[HOW TO COMPLETE THIS TASK]: Check each line of the data below for the string "accomplish", then report how many lines have it and nothing else.

### DATA SECTION

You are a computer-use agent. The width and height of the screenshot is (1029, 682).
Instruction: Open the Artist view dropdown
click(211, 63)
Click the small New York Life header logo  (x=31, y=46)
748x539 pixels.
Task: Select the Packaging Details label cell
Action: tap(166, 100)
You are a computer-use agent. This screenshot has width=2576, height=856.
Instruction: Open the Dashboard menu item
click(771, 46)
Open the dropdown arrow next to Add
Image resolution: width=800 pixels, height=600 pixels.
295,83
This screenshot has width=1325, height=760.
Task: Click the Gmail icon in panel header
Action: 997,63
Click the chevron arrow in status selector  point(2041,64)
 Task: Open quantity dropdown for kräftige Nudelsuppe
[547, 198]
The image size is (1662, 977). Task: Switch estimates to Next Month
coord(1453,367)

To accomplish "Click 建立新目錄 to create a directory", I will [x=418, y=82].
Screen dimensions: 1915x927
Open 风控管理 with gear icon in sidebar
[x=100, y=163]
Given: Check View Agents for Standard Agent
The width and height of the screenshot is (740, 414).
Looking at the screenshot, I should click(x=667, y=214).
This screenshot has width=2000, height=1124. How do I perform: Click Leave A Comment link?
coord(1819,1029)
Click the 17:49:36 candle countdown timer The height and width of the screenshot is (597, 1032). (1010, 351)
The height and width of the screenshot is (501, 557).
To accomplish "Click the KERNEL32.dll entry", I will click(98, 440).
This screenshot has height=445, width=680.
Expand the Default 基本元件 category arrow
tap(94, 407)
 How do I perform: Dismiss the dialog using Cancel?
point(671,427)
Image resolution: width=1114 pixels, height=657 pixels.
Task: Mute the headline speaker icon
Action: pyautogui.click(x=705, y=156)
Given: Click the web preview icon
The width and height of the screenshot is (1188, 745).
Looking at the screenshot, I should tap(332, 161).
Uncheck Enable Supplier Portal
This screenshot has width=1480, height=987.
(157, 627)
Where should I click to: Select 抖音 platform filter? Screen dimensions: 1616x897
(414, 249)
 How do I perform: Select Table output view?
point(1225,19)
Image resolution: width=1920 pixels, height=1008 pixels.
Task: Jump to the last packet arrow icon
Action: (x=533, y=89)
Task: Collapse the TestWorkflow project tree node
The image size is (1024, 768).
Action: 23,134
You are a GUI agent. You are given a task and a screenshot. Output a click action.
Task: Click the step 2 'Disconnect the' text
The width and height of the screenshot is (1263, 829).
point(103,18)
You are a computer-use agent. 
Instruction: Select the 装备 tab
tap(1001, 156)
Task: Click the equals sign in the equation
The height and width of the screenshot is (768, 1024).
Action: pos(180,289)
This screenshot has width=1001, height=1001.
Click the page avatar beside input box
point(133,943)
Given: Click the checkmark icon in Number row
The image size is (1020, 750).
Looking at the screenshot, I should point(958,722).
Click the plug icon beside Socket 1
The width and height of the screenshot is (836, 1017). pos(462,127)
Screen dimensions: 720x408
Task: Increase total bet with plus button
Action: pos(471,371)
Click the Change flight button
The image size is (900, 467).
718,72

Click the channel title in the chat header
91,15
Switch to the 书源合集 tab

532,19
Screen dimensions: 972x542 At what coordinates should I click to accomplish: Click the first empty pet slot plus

######

[WRITTEN SOLUTION]: 3